* [Brief]:
Add 133 to every click coordinate in the answers, then write out in full the lines from the one containing "You are a GUI" up to and including the one containing "Viewport: 676px width, 514px". Leave the pictures out.

* [Source data]:

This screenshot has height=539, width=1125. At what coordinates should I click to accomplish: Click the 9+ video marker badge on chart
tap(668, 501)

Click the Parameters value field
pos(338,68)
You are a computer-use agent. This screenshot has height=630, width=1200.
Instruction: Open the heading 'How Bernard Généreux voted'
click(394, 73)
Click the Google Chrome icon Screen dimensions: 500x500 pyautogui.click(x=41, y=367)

---

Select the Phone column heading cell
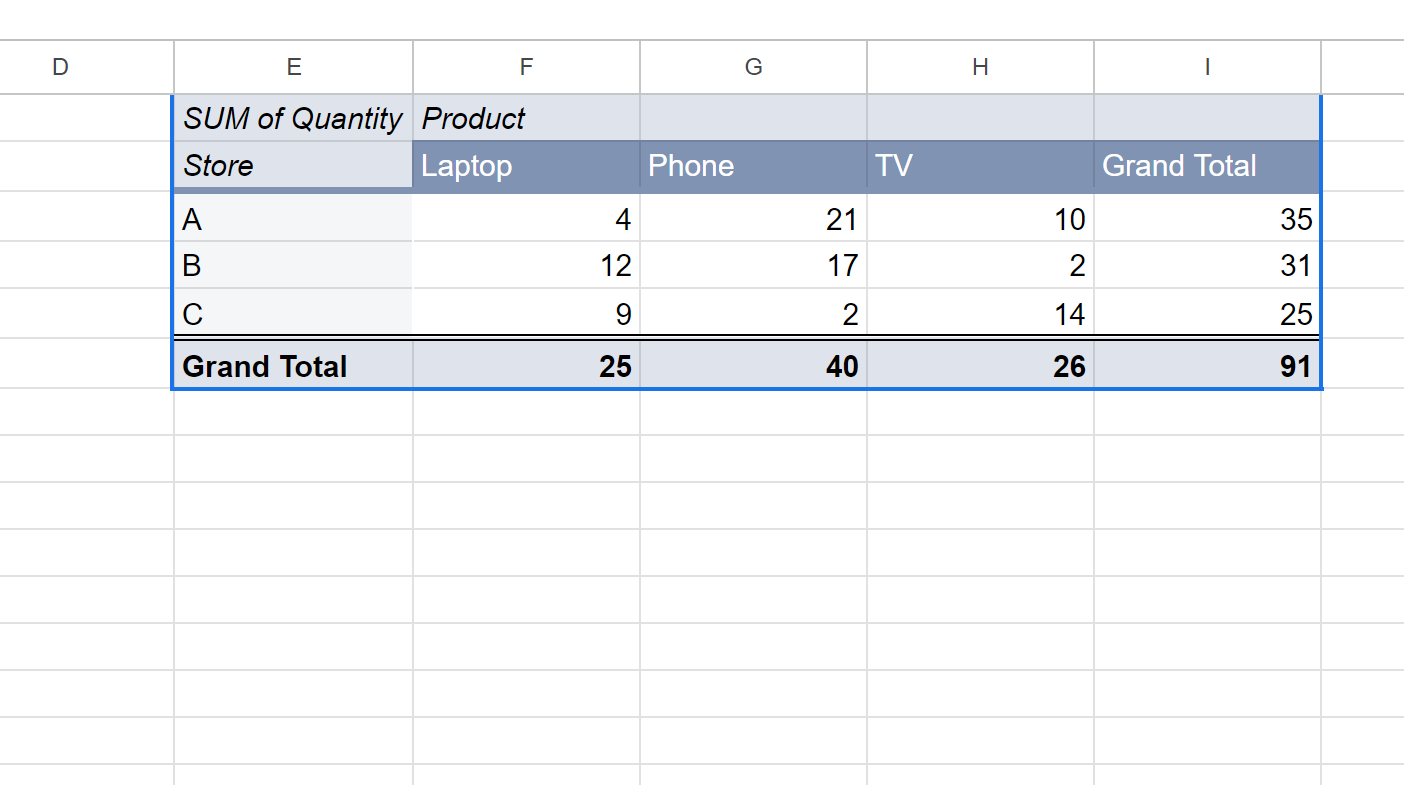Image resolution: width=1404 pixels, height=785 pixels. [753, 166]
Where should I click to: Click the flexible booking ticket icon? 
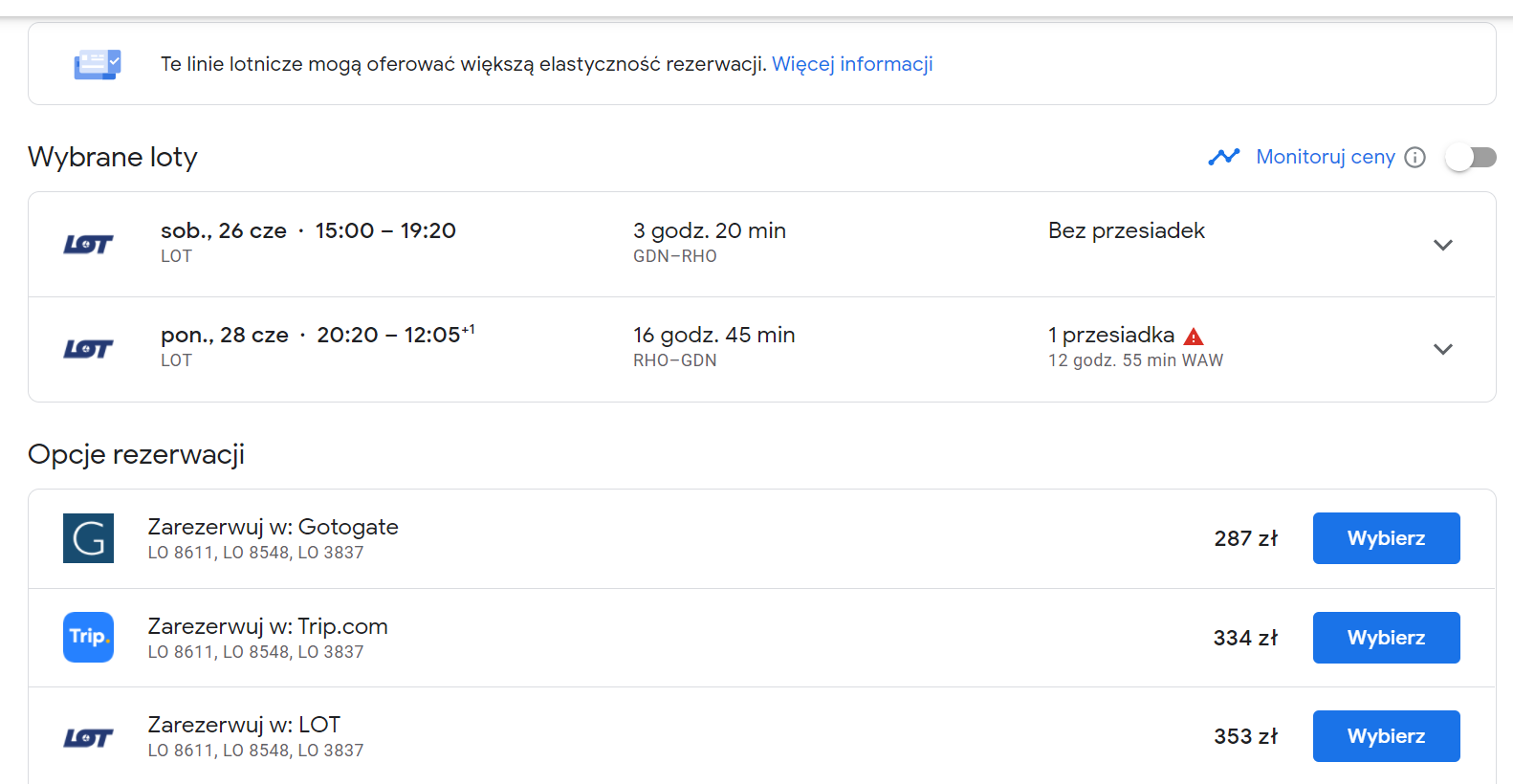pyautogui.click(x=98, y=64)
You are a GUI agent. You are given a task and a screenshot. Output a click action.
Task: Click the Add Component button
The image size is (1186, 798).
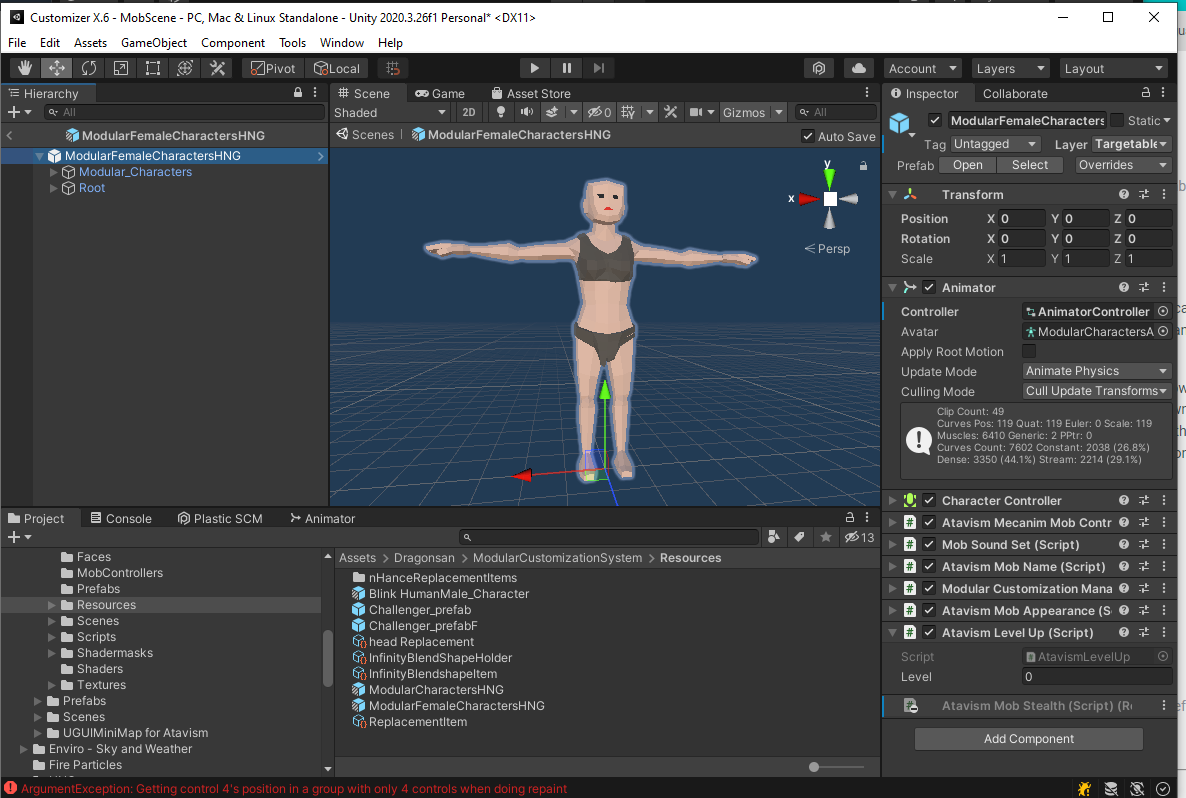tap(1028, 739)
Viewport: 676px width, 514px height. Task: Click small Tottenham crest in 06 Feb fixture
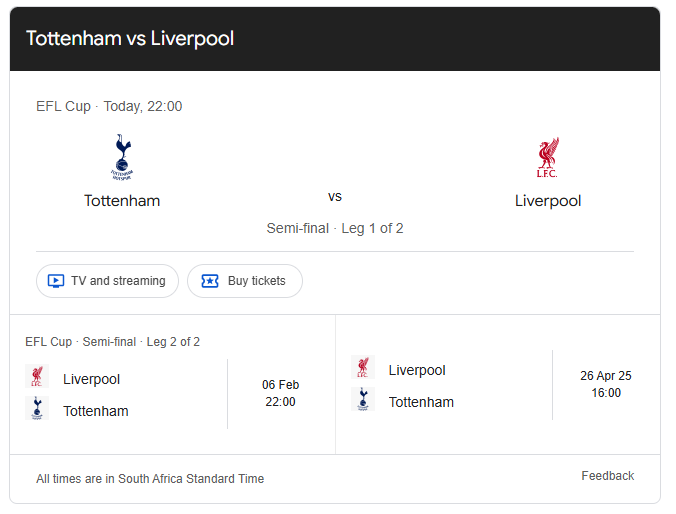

* [The answer]:
You are a GUI agent. You are given a task and a screenshot. Output a click action.
Task: Click the Add Component button
The image size is (1186, 798).
tap(1161, 872)
Viewport: 676px width, 514px height. Task: Click small Tottenham crest in 06 Feb fixture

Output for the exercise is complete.